1 Introduction

Ethiopia is the only African country with its own indigenous alphabets and writing systems which is the Geez or Amharic alphabet [1]. Most of the African countries use English and Arabic scripts or alphabets.

Geez is a type of Semitic language and mostly used in Ethiopian and Eritrean Orthodox Tewahedo churches (EOTC). Geez belongs in the South Arabic dialects and Amharic which is one of the most spoken languages of Ethiopia [2]. There are more than 80 languages and up to 200 dialects spoken in Ethiopian; some of those languages use Geez as their writing script. Among the languages, Geez, Amharic, and Tigrinya are the most spoken languages, and they are written and read from left-to-right, unlike the other Semitic languages [3]. There are lots of ancient manuscripts which are written in Geez currently in Ethiopian, especially in the EOTCs. However, it is not possible to find a digital format of those manuscripts due to a lack of optical character recognition (OCR) systems that can convert them.

OCR is the process of extracting characters from an image and converting each extracted character into an American Standard Code for Information Interchange (ASCII), Unicode, or computer editable format. Handwritten character recognition (HCR) involves converting a large number of handwritten documents into a machine-editable document containing the extracted characters in the original order. Therefore, technically the main steps of handwritten text recognition are image acquisition, pre-processing, segmentation, feature extraction, classification, and/or possibly post-processing [4].

Generally, there are two types of handwriting text recognition systems which are offline and online text recognition. Online text recognition is applied to data that are captured at present or real-time. For online text recognition, information like pen-tip location points, pressure, and current information while writing is available which are not available in the case of offline recognition. Thus, online text recognition is easy when it is compared to offline recognition [5]. In offline text recognition, a scanned image or image captured using a digital camera is used as an input to the software to be recognized [6]. Once the images are captured, some pre-processing activities are applied to them in order to recognize the characters accurately. Hence, offline recognition requires pre-processing activities on the images, and it is considered as a difficult operation than online recognition.

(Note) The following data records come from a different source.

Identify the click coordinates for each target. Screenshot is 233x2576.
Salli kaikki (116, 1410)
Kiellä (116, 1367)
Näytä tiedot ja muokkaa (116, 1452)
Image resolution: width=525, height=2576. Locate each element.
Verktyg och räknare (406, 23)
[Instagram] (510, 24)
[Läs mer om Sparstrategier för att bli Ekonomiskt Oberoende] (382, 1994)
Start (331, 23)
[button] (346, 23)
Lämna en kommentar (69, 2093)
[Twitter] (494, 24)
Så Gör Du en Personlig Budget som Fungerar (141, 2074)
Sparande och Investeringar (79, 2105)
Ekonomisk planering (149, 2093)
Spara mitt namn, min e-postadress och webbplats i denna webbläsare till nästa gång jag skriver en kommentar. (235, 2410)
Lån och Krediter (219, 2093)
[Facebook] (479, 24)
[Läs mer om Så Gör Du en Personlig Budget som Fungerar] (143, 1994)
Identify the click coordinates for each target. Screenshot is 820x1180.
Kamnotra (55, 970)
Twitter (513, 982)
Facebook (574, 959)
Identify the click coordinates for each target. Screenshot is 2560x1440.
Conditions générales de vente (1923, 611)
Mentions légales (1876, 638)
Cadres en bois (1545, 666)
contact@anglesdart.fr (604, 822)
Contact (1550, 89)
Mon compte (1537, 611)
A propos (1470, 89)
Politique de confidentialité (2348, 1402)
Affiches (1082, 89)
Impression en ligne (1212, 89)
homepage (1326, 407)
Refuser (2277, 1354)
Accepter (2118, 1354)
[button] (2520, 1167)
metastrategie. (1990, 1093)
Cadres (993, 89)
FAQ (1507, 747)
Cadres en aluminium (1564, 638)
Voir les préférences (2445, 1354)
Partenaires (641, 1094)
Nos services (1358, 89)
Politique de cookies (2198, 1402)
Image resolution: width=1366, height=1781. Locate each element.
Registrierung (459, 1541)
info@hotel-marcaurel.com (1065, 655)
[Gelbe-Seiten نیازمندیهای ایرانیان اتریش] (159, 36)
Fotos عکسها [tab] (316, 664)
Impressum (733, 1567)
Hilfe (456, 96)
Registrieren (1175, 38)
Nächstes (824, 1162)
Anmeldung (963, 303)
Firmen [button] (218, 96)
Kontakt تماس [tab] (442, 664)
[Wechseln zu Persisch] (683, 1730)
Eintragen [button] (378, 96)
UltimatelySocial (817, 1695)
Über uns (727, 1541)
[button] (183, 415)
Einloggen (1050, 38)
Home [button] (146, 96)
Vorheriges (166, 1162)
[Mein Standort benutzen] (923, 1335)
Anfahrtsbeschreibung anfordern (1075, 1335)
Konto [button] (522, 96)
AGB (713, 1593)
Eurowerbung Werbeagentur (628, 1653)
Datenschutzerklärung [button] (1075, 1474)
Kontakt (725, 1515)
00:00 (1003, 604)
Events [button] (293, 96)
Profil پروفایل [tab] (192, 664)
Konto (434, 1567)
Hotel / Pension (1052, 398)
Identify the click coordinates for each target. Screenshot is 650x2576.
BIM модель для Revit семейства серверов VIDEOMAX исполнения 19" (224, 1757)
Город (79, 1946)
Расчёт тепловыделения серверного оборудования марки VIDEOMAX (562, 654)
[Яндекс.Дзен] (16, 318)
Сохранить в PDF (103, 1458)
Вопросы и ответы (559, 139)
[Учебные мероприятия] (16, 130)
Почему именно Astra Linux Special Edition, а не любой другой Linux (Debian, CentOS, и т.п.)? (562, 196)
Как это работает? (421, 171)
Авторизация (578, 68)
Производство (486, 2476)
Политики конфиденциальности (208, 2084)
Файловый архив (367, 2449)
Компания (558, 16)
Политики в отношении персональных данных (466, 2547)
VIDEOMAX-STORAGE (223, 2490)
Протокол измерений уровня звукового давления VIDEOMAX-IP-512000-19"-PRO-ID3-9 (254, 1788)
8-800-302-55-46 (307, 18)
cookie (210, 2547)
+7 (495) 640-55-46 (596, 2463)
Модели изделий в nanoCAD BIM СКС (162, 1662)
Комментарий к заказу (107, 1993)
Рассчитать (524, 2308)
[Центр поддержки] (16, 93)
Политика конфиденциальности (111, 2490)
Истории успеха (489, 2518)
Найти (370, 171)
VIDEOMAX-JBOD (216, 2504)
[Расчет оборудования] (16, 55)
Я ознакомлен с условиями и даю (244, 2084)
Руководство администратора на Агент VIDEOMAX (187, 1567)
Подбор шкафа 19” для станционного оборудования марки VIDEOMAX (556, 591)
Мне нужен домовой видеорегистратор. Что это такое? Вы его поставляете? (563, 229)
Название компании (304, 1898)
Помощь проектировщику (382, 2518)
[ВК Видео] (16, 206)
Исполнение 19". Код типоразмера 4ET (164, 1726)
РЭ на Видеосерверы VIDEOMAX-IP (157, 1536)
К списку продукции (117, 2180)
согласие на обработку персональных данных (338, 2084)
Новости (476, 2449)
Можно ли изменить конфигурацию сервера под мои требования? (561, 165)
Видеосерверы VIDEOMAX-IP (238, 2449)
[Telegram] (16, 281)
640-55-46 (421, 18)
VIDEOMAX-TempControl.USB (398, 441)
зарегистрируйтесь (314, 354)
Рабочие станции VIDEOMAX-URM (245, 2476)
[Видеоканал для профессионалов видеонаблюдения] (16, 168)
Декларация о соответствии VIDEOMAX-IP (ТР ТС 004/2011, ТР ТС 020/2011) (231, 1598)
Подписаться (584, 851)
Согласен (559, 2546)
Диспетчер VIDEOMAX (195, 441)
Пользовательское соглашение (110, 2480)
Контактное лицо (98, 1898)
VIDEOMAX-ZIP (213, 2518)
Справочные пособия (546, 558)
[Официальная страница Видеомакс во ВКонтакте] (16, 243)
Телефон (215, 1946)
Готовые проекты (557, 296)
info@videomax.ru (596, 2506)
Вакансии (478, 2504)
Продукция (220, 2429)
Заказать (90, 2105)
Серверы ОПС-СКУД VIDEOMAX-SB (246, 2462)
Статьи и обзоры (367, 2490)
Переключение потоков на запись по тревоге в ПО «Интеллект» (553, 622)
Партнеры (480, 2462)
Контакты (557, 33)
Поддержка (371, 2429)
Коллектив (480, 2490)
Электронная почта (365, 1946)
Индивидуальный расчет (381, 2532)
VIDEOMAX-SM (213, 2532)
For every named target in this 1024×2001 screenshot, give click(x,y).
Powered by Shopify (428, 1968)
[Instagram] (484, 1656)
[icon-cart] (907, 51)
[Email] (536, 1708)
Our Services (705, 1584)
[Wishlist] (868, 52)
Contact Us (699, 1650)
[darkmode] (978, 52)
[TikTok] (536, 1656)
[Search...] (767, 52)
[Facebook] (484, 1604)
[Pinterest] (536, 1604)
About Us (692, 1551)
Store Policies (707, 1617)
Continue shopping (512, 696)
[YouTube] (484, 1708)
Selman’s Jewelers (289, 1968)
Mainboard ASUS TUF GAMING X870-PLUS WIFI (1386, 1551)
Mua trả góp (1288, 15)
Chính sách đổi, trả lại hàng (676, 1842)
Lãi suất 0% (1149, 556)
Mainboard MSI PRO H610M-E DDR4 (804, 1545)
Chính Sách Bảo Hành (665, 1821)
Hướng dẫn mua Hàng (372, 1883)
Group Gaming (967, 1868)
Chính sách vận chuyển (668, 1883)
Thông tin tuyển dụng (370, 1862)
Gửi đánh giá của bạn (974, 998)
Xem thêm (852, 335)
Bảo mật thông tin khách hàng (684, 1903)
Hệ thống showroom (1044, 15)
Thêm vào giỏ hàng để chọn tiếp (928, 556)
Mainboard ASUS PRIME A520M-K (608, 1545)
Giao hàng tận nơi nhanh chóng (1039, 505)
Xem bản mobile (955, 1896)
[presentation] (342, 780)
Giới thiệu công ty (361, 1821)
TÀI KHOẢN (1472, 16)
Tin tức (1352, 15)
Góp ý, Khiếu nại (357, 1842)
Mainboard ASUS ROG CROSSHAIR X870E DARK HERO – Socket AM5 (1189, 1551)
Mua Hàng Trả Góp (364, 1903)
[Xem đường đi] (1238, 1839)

There are many different kinds of classification methods which have been proposed in different researches [7,8,9]. Every approach has its own advantages and disadvantages, so it is difficult to select a general and efficient classification approach [10]. Many researchers proposed different systems or approaches in order to improve the efficiency of the recognition process. HCR involves many relevant phases or stages like data acquisition, pre-processing, classification, and post-processing. Each phase has its own objectives, and its efficiency defines the accuracy of the next phases and finally the overall recognition process.

Ancient script or document recognition is far harder than the printed character recognition and handwritten character recognition processes because of aging, staining, ink quality, etc. [11]. In [12], the researchers conducted an ancient Devanagari document recognition using different kinds of character classification approaches. The approaches used by the researchers are ANN, fuzzy model, and support vector machine (SVM). They have achieved an accuracy of 89.68% using a neural network classifier and 95% accuracy using a fuzzy model classifier for the numerals and 94% using SVM and 89.58% using multilayer perceptron (MLP) for the alphabets.

There are few studies conducted about Ethiopic document recognition [13] and Geez manuscript recognition [14], but these researches did not consider ancient Geez document recognition.

In this paper, we have proposed an offline ancient Geez document recognition system using deep convolutional neural network in which the convolutional neural network integrates an automatic feature extraction and classifications layers. The proposed system includes the pre-processing stage of digitized ancient images, the segmentation stage to extract each character, and the feature extraction within the convolutional neural network architecture.

2 Image preparation

In general, many character recognition systems either handwritten or printed recognition follow common steps with a little variances with some exceptional researches [15, 16]. These variances may include a difference in the processes, techniques, and implementation strategies. In the proposed system, basic steps are followed during the development phase with some relevant changes and modifications. General diagram that shows the most common steps of character recognition systems and the proposed system can be seen in Fig. 1.

Fig. 1
figure 1

Steps of handwritten character recognition systems

2.1 Image acquisition and pre-processing

Image acquisition phase is the first step for any image recognition system, also for character or text recognition systems. Digital scanner can be an effective tool for digitizing documents with high resolution. However, it is impossible to use digital scanners in ancient documents, while touching is forbidden to these documents because it can be harmful to them. Thus, digital camera is used to capture and digitize ancient documents.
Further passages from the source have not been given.